An important feature of polynomial functions is their continuity and differentiability, which makes them useful in modeling various real-world situations.

For example, in our exercise, we have the polynomial function \( f(x) = -x^3 + 2x - 2 \). Here, the highest degree is 3, making it a cubic function. Understanding the structure of polynomial functions helps us to easily compute their values at specific points through substitution.

Algebraic expressions are combinations of numbers, variables, and arithmetic operations like addition, subtraction, multiplication, and division. They are fundamental in forming equations and analyzing relationships between variables. A basic algebraic expression might look like:\[ 3x + 4y - 7 \]In algebraic expressions, each component serves a purpose:

• Numerical coefficients, like 3 and 4, determine the weight of the variable they are multiplied by.
• Variables, such as \( x \) and \( y \), represent unknown values that can vary.
• Constants, such as -7, are fixed values that do not change.

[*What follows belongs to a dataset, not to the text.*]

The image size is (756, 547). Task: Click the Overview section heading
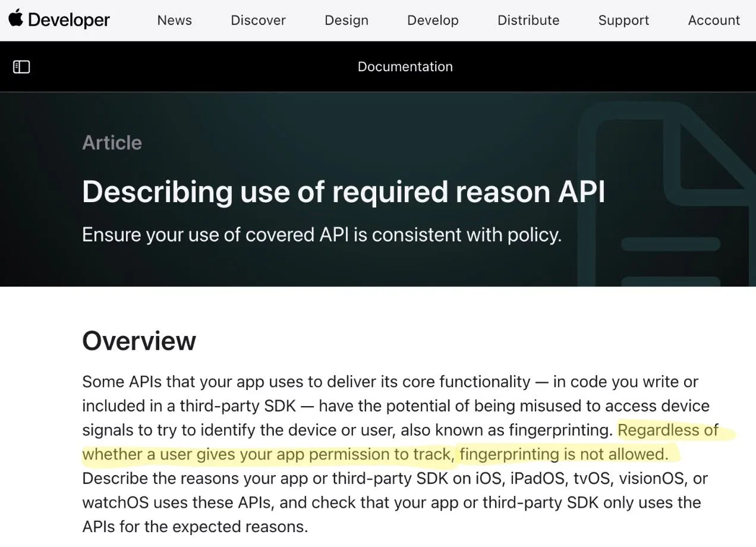coord(138,340)
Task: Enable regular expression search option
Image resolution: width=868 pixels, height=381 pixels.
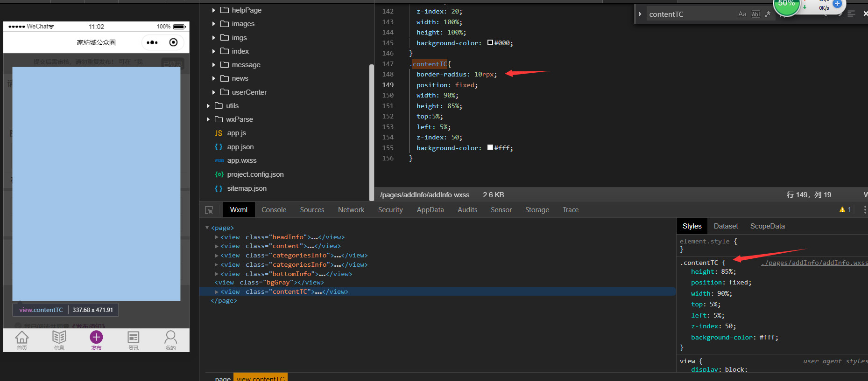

In our exercise, the expression \( -x^3 + 2x - 2 \) consists of three terms, where each term is either a constant or involves a variable. Understanding these components is essential for evaluating expressions at given values.

Substitution is a common method used to evaluate functions and expressions. It involves replacing a variable with a given number. This technique is crucial when solving problems that require determination of specific values of a function.

For instance, given the function \( f(x) = -x^3 + 2x - 2 \), we might want to find the output when \( x = 10 \). To do so, we substitute \( 10 \) where \( x \) appears in the equation, performing step-by-step arithmetic operations to simplify it:

• Compute \( 10^3 \), which is 1000.
• Multiply this result by -1 to get -1000.
• Calculate \( 2 \times 10 \) which gives 20.
• Add all computed terms following the order of operations: \(-1000 + 20 - 2\).
• This yields \(-982\), the result of the substitution.

Substitution simplifies the process of evaluating complex functions, turning them into straightforward arithmetic procedures.